■ DESCRIPTION OF THE TASK
An exact reproduction of all entries is required.

___

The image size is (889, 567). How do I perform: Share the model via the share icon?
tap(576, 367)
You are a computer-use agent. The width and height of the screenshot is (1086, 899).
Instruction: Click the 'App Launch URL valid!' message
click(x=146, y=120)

___

■ PROBLEM SOLUTION
The image size is (889, 567). How do I perform: Share the model via the share icon?
tap(576, 367)
You are a computer-use agent. The width and height of the screenshot is (1086, 899).
Instruction: Click the 'App Launch URL valid!' message
click(x=146, y=120)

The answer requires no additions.